18. In this connection it may also be made clear that in all the cases the presence of the employer may not be necessary for the purpose of deciding a question as is available before the respondent No.2 and in those cases mere presence of the Director of Labour is sufficient but in the present case before us because of the existence of an allegation of forgery and in consequence whereof a GD entry had been made and we have also been informed by the petitioner bank, the matter was sent to the hand writing expert and the expert reported that the signature of the Manager of Human Resources Department of the petitioner bank was forged in the certificate purported to have been issued by him and produced before the respondent No.3 by the respondent No.4 for the purpose of registration of the union and in view of the peculiar circumstances involved in this case we find that the presence of the petitioner before the respondent No.2 may not be necessary yet he is a proper party to assist the respondent No.2 in deciding the point at issue involved in the appeal before him.
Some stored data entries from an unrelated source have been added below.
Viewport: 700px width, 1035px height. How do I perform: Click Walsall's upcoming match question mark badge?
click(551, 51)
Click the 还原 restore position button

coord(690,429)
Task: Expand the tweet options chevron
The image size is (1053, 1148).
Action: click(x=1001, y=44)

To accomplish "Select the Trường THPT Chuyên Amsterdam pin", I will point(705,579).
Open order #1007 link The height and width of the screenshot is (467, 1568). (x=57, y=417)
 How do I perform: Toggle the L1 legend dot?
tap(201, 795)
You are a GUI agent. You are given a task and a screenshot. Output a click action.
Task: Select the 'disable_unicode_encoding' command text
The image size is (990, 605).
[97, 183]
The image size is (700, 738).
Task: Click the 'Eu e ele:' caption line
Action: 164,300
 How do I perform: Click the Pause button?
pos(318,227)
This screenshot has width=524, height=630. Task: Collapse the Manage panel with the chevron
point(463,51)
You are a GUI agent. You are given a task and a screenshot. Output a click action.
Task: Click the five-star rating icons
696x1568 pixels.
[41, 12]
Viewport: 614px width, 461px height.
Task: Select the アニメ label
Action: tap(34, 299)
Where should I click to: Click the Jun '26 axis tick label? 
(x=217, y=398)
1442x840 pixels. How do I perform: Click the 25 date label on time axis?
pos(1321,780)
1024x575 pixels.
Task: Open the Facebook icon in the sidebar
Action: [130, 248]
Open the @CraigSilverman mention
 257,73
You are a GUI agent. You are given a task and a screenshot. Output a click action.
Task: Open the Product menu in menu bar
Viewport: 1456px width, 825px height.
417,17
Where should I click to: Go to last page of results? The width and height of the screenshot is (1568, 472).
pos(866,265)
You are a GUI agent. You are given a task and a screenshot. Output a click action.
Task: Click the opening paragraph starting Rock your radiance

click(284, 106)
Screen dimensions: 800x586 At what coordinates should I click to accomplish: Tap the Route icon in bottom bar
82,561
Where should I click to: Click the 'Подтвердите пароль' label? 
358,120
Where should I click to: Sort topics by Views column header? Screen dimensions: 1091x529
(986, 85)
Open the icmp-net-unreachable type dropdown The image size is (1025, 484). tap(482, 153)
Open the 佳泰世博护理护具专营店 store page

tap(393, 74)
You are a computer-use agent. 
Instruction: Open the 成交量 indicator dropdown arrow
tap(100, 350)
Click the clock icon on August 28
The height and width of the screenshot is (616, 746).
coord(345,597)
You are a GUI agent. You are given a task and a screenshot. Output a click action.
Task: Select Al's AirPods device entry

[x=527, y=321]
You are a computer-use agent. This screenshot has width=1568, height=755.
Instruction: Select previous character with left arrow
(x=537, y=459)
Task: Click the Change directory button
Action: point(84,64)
We find also that unless the question off orgery is decided properly, the question of registration of the union as proposed by the respondent No. 4 is not possible, effectually and completely.
19. Under the facts and circumstances involved in the case we find that the principle of pose of law inunciated by the apex court in the case reported in 57 DLR (AD) 155 is discernible therefore, not applicable in the instant case.
20. In view of what has been stated above, we find that the impugned orders have been passed without application of judicial mind to the facts and circumstances involved in the case as such are not sustainable in law as those have been passed without lawful authority therefore of no legal effect.
Accordingly, the rule is made absolute and the respondent No.2 is directed to implead the petitioner City Bank Limited as one of the respondent before him and to dispose of the application as expeditiously as possible. In this connection it may also be pointed out that the respondent No.2 is expected to take care of the unnecessary delay, if any, attempted by the petitioner in disposal of the appeal pending before him.